Liberia: National Census Deferred for 5th Time
The 2022 Population and Housing Census (PHC) will be held in October instead of June 19, the Liberia Institute for Geo-Information Services (LISGIS) has announced.
The latest extension, according to LISGIS, was triggered by their inability to complete the much-needed geographical mappings of all enumerator areas (EAs) in the 15 counties.
A large part of the preparatory work has been completed by the expected deadlines, including the procurement of 21,000 tablets and power banks, but the selection of the 21,000 plus enumerators is yet to be completed with shortlisting expected in August.
Since the last population Census in 2008, Liberia has not had another Census. The 2018 National Population and Housing Census was delayed to March 2022, due to the outbreak of the COVID-19 pandemic.
Before the coronavirus, the census was regularly postponed on grounds that LISGIS was having financial issues and, as such, it needed more time.
Now, the June postponement will be the fourth deferment since the exercise was initially scheduled to take place in January 2018.

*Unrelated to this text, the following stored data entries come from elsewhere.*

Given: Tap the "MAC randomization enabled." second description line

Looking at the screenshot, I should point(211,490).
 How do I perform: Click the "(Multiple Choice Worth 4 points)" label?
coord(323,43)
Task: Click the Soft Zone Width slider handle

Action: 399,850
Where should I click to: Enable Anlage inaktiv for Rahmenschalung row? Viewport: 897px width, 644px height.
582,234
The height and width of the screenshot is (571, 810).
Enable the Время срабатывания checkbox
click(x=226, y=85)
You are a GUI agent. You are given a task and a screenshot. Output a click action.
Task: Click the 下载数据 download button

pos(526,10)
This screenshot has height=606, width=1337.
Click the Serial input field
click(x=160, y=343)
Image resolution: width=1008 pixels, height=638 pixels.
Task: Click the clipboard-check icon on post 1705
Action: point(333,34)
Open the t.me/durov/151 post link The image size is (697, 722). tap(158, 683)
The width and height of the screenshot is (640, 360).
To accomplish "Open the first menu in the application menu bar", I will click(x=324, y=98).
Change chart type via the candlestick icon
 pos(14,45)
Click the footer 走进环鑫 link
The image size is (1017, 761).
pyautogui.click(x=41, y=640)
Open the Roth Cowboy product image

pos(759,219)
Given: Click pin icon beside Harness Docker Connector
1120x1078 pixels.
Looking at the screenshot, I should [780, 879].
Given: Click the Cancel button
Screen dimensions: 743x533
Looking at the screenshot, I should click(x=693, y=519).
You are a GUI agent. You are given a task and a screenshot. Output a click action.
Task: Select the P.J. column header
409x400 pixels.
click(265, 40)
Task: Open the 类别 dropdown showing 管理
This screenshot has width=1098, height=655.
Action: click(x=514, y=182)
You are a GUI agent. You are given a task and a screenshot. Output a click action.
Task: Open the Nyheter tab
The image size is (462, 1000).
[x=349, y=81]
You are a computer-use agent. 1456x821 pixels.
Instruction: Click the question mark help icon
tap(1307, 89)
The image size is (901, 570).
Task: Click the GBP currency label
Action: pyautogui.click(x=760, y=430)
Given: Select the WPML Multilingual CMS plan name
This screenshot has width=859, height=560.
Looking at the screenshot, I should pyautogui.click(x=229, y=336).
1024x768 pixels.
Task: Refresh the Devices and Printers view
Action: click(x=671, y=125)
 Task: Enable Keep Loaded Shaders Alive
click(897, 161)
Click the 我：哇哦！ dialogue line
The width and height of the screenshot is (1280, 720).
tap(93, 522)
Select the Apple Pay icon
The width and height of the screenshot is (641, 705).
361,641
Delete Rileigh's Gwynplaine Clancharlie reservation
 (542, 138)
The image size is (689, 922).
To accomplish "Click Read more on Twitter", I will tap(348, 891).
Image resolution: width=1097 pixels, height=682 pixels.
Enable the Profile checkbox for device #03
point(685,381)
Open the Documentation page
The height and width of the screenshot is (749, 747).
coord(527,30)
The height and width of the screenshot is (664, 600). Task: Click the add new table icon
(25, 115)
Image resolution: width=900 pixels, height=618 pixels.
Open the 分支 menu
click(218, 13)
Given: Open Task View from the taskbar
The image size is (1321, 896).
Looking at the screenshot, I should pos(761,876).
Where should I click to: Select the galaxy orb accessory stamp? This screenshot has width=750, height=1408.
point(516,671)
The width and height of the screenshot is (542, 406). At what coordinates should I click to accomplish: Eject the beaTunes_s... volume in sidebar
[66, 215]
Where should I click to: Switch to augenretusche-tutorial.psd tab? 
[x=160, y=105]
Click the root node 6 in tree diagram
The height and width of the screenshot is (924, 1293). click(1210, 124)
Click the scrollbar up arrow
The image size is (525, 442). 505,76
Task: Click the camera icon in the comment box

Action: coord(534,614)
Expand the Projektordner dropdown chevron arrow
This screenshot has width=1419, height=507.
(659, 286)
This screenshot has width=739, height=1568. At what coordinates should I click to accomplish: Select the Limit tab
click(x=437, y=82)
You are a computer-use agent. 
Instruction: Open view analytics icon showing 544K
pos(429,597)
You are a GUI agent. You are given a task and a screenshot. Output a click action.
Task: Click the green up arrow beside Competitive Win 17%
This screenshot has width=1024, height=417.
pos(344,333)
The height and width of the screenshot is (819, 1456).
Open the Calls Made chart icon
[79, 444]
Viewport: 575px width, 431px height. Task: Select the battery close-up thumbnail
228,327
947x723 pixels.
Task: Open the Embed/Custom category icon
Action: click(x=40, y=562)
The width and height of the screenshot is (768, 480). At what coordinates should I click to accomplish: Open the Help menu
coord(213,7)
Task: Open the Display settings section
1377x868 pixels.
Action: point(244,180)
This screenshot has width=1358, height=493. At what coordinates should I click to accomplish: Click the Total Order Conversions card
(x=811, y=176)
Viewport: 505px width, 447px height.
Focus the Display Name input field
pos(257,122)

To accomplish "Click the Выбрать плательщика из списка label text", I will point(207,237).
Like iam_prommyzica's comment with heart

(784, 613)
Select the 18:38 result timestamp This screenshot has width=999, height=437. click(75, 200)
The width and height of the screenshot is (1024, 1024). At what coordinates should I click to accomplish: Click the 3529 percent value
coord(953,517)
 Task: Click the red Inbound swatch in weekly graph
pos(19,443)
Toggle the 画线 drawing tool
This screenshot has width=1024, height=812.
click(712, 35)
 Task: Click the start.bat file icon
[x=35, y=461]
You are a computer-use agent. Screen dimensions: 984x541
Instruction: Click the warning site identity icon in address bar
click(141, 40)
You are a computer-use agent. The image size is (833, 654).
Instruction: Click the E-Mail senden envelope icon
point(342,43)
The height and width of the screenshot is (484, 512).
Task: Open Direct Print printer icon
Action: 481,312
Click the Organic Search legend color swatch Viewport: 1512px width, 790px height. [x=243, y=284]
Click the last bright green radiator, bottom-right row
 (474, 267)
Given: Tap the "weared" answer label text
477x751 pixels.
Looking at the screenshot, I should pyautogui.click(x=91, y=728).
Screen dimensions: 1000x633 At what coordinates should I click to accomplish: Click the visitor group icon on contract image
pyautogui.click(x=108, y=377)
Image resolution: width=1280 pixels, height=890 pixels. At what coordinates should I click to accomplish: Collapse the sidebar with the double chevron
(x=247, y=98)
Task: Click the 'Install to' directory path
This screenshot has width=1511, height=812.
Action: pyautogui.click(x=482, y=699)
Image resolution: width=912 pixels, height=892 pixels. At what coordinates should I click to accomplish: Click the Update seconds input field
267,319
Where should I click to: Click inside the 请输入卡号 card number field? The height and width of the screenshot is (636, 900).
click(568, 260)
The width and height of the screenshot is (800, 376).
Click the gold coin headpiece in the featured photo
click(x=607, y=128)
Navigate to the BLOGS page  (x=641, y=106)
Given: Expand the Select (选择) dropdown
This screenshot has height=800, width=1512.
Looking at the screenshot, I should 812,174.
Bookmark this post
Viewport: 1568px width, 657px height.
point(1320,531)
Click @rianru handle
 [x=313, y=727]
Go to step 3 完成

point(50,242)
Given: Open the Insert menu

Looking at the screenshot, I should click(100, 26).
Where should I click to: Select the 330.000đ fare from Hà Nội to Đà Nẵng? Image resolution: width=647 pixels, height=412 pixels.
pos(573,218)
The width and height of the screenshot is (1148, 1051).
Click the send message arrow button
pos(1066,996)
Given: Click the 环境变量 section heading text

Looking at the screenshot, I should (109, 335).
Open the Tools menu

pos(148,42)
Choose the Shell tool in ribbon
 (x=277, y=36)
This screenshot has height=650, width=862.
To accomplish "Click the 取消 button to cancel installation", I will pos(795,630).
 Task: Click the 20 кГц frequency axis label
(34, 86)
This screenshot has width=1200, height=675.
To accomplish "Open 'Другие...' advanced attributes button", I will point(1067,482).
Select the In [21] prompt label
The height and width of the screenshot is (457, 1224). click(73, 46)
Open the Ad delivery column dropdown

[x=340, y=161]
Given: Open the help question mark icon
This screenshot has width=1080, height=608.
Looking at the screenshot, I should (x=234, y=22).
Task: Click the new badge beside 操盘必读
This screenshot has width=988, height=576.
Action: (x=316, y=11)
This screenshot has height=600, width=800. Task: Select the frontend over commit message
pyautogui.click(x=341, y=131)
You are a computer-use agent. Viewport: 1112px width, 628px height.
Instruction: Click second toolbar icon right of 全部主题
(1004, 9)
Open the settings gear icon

The first four modern censuses were held in 1962, 1974, 1984, and 2008 and revealed how the population had increased differently beginning at 1.1 million, 1.5, 2.1, and 3.5 million, respectively.
The lack of updated census data means Liberia has been operating on a population estimated at five million people — missing out on data that would help policymakers more accurately understand the prevailing economic and social conditions, as well as cultural characteristics within the country.
Wilmot F. Smith, Jr, the Deputy Director-General for Information & Coordination at LISGIS, the Daily Observer in an exclusive interview on May 8, said President George M. Weah has been informed of the change of date of the National Census. The President is expected to write to the Legislature to officially inform them about the postponement.
Smith added that the census has been extended owing to technical adjustments which became necessary during the planning process.
This round of census, which should have been held in 2018, continues to be postponed in violation of the Constitution, which mandates in Article 39: “The Legislature shall cause a census of the Republic to be undertaken every ten years.”
The latest census postponement means Liberia does not have the needed data for comparisons and projections of demographic as well as the social and economic characteristics of society — a data that would help with the equitable distribution of public funds, for things like educational programs, healthcare, and law enforcement.
As a democratic nation, Liberia needs census data to determine the total number of representatives to be elected from respective legislative districts, while politicians ahead of 2023 need it to formulate political strategy, while election registrars need it to validate the number of registered voters per precinct.
Also, legislators need census data to define and create administrative areas according to the number of inhabitants. National services and national revenues, as well as permits, are also allotted based on area population size — so using the 2008 census data might not demonstrate the impact of the funds on the growing population growth.
Meanwhile, Smith has indicated that though LISGIS has been performing its statutory function such as conducting surveys, there remain constraints when it comes to collecting, processing, analyzing, and disseminating timely and accurate data.
“LISGIS from time to time has been performing some of its key statutory responsibilities, but there have been some challenges posed to the institution as the hub of the repository of data in the country. Besides funding, there is a lack of coordination and cooperation from other government institutions that collect their data, which makes it impossible to have accurate and synchronized data. Even at that, we need to train their personnel on how to collect, process, analyze and present the data for public consumption,” Smith said.
He furthered that there is also the need to explore strategies on how census can be utilized to develop ways of generating revenue for the country through the sale of data for research or marketing but that there must be a high degree of reliability of the data.